Several other studies have tested the efficiency of the mathematical algorithms for soil analysis and organic carbon concentration evaluation. A study done in Greece (P. Tziachris, et al., 2019), have compared several machine learning algorithms and found that the result of the SOC evaluation is dependent on the algorithm choice. It was determined that algorithms such as Random Forest or Gradient Boosting show better accuracy than other methods like Ordinary Kriging. A review on the different algorithms used for determination of SOC content (S. Lamichhane, et al., 2019) has also evaluated that machine learning algorithms provide more accurate results. This study has also looked into the environmental covariates which are most important for one of the machine learning algorithms (Random Forest). Covariates representing organism activities were the most frequent among the covariates, followed by the variables representing climate and topography. Climate was reported to be influential in determining the variation in SOC level at regional scales, followed by parent materials, topography and land use. However, for mapping at a resolution that represents smaller areas such as a farm- or plot-scale, land use and vegetation indices were stated to be more influential in predicting SOC. Similar conclusions were drawn in another study written by T. Angelopoulou, et al., 2020. The authors find that the results of spectral SOC estimations are promising but more research needs to be done in terms of selecting the spectral range, preprocessing methods, and the calibration techniques. Also, as already mentioned a specific importance should be kept on covariates such as soil moisture, soil roughness, vegetation cover, and others that affect SOC spectral response. Authors stated that various inconsistencies among studies should be solved. Therefore, when publishing results more information should be included about the experimental design, the criteria used for the selection of the chemometric approach, and the pre- and post- processing procedures in order to facilitate comparisons of results among studies.

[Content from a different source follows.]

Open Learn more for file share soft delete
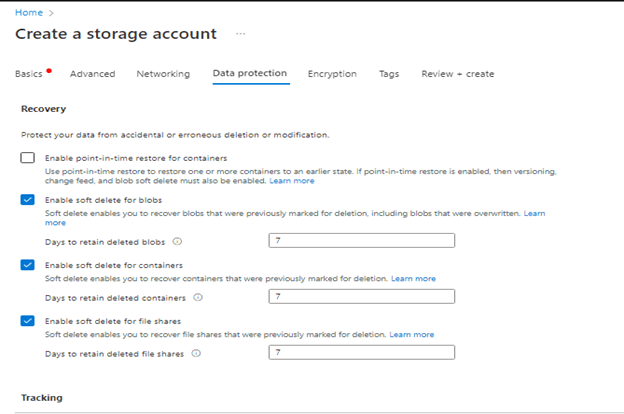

A lot of effort is being put in order to create the best tool for SOM evaluation from the spectroscopic data. However, there is no census on what approach is the best as we can see from the various publications and performed studies. Still a lot can be learned to take the best approach possible at this time. What has to be taken into account first is that spectral regions which can be used to quantify soil organic carbon (SOC) are located mainly in broader bands in the visible region of the spectrum and in the narrower bands of the SWIR spectrum (between 1600 and 1900 nm and around 2100 and 2300 nm). Because of that, the spectral resolution of the sensors significantly influences the quality of SOC predictions. Because of that it is necessary to use data with appropriate spectral resolution taken across the VNIR-SWIR spectrum for accurate SOC estimates. Second, a well thought out method for processing the data should be used. Usually, different thresholds of vegetation indices are used for identifying and removing unwanted pixels in the image. Mainly NDVI for green vegetation, NBR2, or MID-infrared for non-photosynthetic vegetation or combined indexes, such as Bare soil index (BSI) or PV are used. Also, statistical parameters \97 mean, median, or minimum or other methods used that improve the image values are used. These for example, can be application of PCA components, calculation of standard deviation or using low-pass filter. Furthermore, it is necessary to develop new algorithms, not only for identifying bare soils, but also for removing the influence of moisture, surface roughness, or vegetation residues. Clouds and unwanted shades also affect the input data and should also be taken into account. Lastly, the lack of comparability between different studies is a big issue. Model evaluation and accuracy is investigated using different methods. Thus, different studies are deprived of certain information which is essential for the comparison between the results. What is more, different laboratories used different protocols for soil sampling and measurements together with different instrumentation. These factor in and hinder the reliability of the results. To tackle this challenge a unified soil spectral library (SSL) potentially could be a strong boost towards a more accurate prediction of SOM.